Bem cedo, cedinho, amanhã....


para Drúcila Reis Mendes

 Amanhã... amanhã...

Assim que o sol acordar

E despejar seus bocejos

Sobre a nossa vida.

Nesse momento brilhante

Eu quero te abraçar...

Te abraçar de um jeito único,

De um jeito que só os

Verdadeiros amantes conhecem.

Um abraço de verdade.

Porque o abraço por si só

Já sussurrará a todo o seu corpo

Todas as frases de amor

Que nesta noite fria

Encontram-se enjauladas em mim,

Dentro de mim,

Presas em uma cela chamada saudades.

Um abraço de verdade.

Libertador.

Porque dentro desse abraço

Estaria a poesia que todas

Essas frases anseiam conceber

Para você...

Sonham... e como sonham...

Serem declamadas baixinho

Aos pés de seus ouvidos,

Dentro da intimidade de

Um abraço de verdade.

Ah! Amanhã, amanhã,

Quando o sol acordar

Chegarei montado num corcel

Chamado urgência

E te abraçarei de verdade,

Um abraço que será

Uma porta aberta

Para a poesia que está faminta

Dentro de mim

E anseia te encontrar

Dentro de um abraço de verdade!!!

Amanhã... amanhã....

segunda-feira, 28 de novembro de 2022

Por um punhado de reais

 

Algumas vezes assisti a queda de um deles.

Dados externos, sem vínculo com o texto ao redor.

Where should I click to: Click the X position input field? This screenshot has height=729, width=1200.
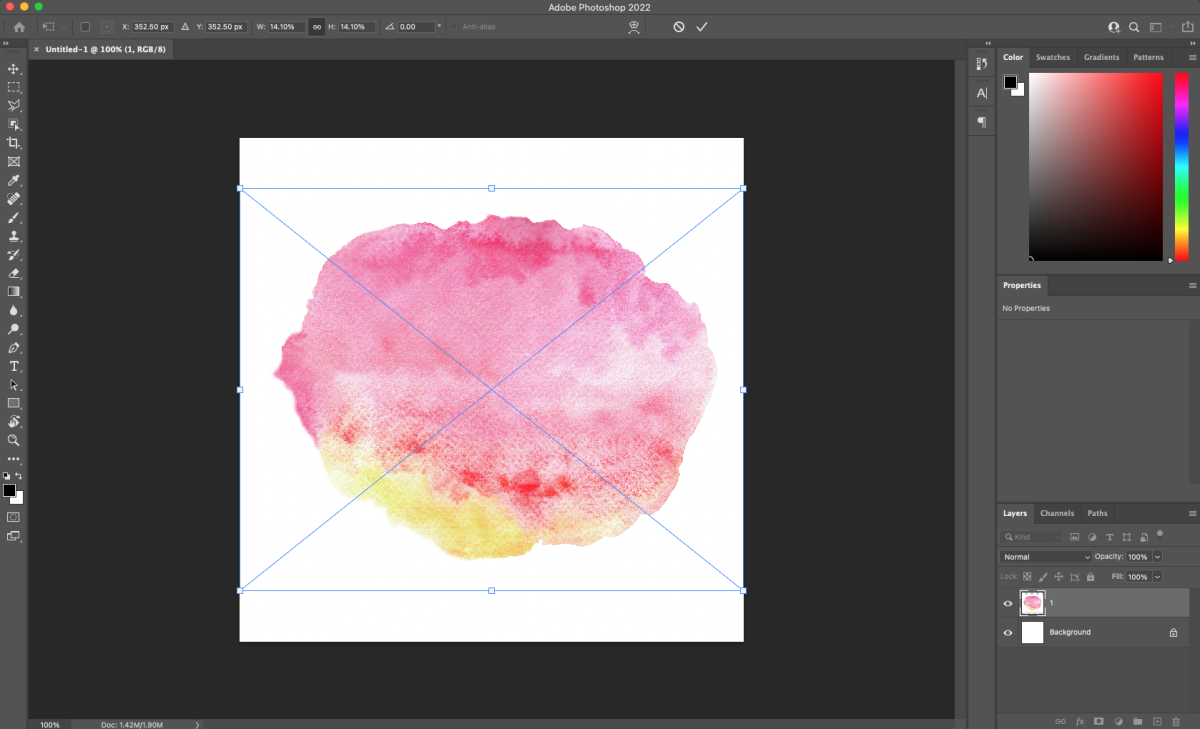coord(153,27)
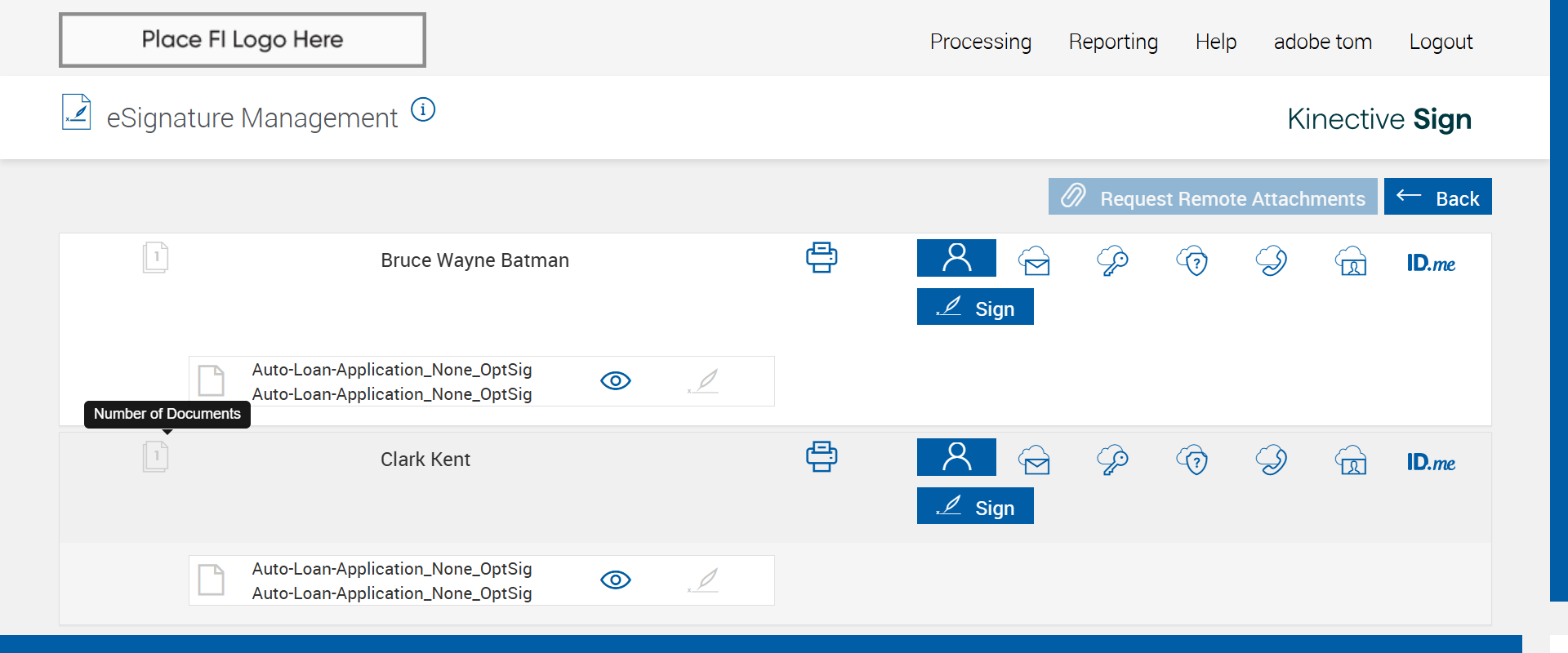Open eSignature Management info icon
The image size is (1568, 653).
pyautogui.click(x=423, y=109)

Não falo destas quedas heroicas em campos de batalhas, onde se vai um corpo ao chão e se eleva um nome ao Olimpo dos heróis da Policia Penal.

Falo dessas pérfidas quedas onde o tropeço acontece na superfície do cotidiano e o tombo se dá no subterrâneo sombrio da corrupção.

Tenham absoluta certeza de que ninguém odeia mais a corrupção do que o Policial Penal. Absolutamente, ninguém!

Ela atenta contra ele, fala contra ele, o acusa em toda a sua essência e dignidade que, arduamente ele luta para conquistar, tudo é difícil para o Policial Penal, tudo.

Quando um deles se corrompe é o atraso, é o fracasso, é atirar lama na vocação policial, é blasfemar contra toda a categoria, um anão tolo entre gigantes.

Quando se revelam (e sempre se revelam, cadeia não tem off) o primeiro sentimento dos colegas é a surpresa que é logo substituído por uma raiva genuína. Tanto se trabalha, tanto se doa para se construir um bom nome da Polícia Penal e, de repente, um único sujeito destrói anos de trabalho duro de toda a centena de valentes.

Ainda me lembro do último que caiu...

Confesso que não foi tão surpresa assim... Outros doeram mais que este.

Ainda assim, foi bastante sofrido, sempre é, é como se martirizar por conta própria, cortar na própria carne.

Um dia estávamos todos lá a lutar dentro da quimera pela justiça e pela ordem, no outro, caçávamos um companheiro como se caça um ladrão, porque, no final de todas as contas, por mais que elas sejam refeitas, ele escolheu se tornar um... um deles... renegando a sua própria raça.

De repente, num dia que parecia muito comum, uma nuvem negra se estabelece sobre o sol cotidiano do trabalho penitenciário, tudo fica treva, tudo fica sombrio, então, escuta-se um baque surdo e violento, um som aterrador de algo que se cai no adiposo chão da quimera.

É um objeto? Não!

É um corpo? Não!

Todos olham para o chão e veem, a se espernear, estrebuchando no chão com uma ferida mortal no peito a honra de um colega que se deixou seduzir pelo demoníaco lado negro.

Então passa-se a surpresa...

Vai-se embora a raiva e o ódio...

E quem nos abraça é uma megera de boca fétida e dentes excessivamente amarelos, uma velha chamada decepção.